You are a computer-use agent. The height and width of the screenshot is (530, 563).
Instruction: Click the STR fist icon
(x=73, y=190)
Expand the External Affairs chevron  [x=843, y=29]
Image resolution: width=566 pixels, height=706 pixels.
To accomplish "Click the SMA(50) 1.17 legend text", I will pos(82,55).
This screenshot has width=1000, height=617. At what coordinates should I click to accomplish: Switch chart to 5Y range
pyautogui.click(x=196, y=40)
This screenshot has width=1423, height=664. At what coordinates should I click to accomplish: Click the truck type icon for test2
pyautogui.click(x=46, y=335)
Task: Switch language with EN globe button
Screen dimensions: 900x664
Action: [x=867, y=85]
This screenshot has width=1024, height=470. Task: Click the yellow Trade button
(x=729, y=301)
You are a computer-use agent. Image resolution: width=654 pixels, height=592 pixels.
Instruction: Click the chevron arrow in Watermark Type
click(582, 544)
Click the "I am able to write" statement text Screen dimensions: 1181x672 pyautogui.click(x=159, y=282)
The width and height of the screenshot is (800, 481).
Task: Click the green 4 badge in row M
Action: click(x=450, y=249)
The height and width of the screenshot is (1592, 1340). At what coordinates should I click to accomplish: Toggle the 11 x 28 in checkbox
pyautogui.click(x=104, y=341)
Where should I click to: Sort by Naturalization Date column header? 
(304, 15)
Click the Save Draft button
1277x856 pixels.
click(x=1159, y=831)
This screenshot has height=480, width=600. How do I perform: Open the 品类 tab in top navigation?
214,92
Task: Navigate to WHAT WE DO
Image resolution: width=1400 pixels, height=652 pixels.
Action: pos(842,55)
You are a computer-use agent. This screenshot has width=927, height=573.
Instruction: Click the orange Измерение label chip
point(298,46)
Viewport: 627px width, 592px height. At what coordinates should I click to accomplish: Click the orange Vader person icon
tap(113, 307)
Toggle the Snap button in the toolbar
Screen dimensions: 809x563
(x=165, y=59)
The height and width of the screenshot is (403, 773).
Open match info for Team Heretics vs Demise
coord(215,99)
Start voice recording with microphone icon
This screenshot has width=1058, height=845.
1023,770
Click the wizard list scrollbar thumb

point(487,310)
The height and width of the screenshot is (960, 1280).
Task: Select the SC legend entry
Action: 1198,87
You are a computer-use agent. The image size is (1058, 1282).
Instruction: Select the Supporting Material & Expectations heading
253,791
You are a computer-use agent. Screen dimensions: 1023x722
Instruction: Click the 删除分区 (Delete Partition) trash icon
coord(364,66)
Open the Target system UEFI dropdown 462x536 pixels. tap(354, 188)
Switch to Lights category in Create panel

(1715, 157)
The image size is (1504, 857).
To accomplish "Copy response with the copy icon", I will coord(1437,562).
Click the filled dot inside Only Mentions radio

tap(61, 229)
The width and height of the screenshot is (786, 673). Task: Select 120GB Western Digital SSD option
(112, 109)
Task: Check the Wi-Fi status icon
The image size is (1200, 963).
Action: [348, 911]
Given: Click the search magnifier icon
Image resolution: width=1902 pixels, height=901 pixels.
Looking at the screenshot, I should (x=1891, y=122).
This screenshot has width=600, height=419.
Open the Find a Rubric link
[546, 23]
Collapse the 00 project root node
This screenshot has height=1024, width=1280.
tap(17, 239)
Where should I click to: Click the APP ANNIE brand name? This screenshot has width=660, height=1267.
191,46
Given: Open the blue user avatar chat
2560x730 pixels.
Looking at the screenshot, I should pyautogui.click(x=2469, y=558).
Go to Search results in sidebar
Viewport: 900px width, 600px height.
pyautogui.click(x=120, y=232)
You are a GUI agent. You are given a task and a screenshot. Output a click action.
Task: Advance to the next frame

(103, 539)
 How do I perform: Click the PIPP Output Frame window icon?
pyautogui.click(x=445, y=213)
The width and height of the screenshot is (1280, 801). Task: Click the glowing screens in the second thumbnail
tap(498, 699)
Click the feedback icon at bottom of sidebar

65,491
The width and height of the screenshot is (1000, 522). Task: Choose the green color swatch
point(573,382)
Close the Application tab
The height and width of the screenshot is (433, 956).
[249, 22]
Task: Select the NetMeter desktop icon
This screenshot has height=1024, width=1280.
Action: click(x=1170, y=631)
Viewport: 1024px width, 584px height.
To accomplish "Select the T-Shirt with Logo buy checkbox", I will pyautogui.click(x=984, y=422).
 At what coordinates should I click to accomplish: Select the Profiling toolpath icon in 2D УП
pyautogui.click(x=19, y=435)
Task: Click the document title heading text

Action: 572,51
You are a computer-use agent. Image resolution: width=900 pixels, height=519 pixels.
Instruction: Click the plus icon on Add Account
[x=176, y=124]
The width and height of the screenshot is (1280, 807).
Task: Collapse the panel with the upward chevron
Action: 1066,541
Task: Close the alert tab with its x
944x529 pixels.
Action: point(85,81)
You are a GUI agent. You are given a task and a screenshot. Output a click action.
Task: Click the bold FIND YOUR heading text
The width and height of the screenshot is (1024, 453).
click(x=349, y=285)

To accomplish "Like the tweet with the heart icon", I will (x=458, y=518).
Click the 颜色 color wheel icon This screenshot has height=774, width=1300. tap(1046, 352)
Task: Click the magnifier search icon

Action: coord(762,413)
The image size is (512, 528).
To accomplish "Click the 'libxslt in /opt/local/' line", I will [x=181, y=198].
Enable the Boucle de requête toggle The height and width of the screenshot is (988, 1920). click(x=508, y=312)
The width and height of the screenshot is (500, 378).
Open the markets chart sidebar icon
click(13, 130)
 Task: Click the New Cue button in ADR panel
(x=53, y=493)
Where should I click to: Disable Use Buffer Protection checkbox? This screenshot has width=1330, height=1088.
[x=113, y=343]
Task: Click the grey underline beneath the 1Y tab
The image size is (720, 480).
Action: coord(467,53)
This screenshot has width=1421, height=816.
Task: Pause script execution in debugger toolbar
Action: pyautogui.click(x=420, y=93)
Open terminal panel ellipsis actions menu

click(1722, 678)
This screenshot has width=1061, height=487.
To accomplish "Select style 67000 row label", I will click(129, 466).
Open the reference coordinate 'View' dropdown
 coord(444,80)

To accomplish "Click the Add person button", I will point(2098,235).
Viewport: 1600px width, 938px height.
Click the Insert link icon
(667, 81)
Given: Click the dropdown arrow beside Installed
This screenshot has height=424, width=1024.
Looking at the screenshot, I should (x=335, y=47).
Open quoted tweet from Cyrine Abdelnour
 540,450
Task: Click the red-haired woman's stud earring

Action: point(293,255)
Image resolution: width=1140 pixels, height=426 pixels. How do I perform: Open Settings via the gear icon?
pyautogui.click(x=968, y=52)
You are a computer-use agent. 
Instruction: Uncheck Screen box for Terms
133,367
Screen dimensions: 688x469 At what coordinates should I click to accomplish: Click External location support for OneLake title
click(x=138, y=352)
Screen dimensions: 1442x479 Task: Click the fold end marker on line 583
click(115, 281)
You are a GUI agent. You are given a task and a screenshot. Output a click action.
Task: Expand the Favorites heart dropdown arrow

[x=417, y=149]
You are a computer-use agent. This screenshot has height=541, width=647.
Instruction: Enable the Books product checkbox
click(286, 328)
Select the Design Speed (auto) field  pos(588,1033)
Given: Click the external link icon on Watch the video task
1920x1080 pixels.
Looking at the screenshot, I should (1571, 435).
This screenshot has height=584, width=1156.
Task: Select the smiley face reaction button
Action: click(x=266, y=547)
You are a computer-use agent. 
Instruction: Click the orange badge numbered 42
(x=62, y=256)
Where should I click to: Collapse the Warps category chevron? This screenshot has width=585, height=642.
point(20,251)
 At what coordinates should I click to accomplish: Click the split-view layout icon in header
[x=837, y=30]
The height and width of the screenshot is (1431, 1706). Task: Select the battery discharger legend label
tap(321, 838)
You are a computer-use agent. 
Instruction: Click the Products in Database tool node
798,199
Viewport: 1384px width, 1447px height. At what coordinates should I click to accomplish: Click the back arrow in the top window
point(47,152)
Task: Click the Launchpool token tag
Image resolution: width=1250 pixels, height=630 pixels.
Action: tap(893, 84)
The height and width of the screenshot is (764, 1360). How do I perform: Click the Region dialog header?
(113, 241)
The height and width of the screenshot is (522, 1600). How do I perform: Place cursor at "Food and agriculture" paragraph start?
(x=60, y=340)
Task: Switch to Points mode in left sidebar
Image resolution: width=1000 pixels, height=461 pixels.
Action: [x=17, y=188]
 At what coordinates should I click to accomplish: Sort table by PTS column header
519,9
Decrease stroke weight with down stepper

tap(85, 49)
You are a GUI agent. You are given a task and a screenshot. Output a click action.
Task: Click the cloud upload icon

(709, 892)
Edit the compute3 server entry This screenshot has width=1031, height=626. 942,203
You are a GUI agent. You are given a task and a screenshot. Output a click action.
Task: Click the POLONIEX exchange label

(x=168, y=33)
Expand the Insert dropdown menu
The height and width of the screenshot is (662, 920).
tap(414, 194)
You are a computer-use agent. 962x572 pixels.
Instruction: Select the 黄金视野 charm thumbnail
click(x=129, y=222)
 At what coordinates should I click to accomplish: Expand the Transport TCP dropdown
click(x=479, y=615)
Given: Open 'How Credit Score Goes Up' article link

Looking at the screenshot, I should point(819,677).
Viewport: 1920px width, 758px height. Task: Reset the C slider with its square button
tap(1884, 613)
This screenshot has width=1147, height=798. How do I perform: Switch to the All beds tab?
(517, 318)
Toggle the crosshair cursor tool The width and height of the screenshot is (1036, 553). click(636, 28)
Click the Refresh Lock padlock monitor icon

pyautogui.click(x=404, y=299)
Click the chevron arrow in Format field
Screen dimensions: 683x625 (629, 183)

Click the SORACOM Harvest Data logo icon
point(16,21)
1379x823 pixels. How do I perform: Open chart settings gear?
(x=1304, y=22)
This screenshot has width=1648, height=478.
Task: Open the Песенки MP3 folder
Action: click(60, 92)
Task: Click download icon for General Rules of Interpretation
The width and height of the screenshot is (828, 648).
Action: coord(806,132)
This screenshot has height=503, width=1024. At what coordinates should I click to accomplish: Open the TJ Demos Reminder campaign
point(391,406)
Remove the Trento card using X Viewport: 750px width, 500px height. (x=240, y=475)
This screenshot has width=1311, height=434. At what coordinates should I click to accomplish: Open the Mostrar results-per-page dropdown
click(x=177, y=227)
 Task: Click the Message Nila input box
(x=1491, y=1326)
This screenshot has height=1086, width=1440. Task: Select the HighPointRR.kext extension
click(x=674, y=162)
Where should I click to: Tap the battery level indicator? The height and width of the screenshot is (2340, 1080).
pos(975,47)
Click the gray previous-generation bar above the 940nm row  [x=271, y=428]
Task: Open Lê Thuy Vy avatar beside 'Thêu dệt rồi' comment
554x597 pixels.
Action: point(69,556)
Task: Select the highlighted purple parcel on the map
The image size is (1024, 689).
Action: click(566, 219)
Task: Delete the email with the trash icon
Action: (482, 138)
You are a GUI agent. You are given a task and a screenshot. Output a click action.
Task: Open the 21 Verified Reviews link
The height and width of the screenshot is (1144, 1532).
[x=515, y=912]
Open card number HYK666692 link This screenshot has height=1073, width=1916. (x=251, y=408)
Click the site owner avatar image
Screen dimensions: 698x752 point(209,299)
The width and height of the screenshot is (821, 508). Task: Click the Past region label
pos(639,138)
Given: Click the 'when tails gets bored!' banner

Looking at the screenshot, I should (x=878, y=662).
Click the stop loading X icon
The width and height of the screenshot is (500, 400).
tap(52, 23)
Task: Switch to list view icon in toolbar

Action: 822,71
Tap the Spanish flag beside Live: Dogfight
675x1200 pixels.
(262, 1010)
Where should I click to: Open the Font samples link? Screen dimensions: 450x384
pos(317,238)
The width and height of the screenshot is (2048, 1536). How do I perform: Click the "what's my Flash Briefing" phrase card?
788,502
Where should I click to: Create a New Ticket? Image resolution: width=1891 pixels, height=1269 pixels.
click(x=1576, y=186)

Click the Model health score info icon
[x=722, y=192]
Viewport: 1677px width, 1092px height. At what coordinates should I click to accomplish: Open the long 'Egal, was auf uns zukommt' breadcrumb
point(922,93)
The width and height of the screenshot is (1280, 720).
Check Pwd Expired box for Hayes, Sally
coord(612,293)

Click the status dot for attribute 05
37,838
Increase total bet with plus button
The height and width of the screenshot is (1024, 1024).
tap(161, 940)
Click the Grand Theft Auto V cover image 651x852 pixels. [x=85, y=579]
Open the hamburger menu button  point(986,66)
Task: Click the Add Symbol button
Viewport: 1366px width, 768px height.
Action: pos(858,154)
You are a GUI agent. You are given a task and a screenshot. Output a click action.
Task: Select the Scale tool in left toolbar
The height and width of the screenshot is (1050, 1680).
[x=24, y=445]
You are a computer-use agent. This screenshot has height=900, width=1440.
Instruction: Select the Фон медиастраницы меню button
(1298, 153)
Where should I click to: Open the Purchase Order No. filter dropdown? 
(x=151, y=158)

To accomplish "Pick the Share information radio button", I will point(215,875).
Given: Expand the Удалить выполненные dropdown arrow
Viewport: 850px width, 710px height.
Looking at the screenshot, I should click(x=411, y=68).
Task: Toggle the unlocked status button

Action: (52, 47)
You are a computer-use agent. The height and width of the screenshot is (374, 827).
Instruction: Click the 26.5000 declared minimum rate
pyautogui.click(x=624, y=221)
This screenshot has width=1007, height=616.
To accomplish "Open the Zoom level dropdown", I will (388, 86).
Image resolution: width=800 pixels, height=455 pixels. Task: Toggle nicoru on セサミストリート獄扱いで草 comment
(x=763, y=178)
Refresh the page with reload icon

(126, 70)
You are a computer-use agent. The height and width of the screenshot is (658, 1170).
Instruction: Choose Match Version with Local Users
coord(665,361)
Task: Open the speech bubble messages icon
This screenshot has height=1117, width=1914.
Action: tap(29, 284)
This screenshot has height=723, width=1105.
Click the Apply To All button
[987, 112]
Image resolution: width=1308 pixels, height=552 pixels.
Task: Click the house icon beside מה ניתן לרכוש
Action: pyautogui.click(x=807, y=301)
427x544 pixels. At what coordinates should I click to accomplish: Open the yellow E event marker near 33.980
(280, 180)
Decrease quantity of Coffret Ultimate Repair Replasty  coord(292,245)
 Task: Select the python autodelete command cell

+++

■ Task objective
Using the records above, set down exactly the lines from the one with "At what coordinates should I click to accomplish: Select" through the one with "You are a computer-use agent. Image resolution: width=900", inclusive, and nothing more.

■ Answer below
 At what coordinates should I click to accomplish: Select the Profiling toolpath icon in 2D УП
pyautogui.click(x=19, y=435)
Task: Click the document title heading text

Action: 572,51
You are a computer-use agent. Image resolution: width=900 pixels, height=519 pixels.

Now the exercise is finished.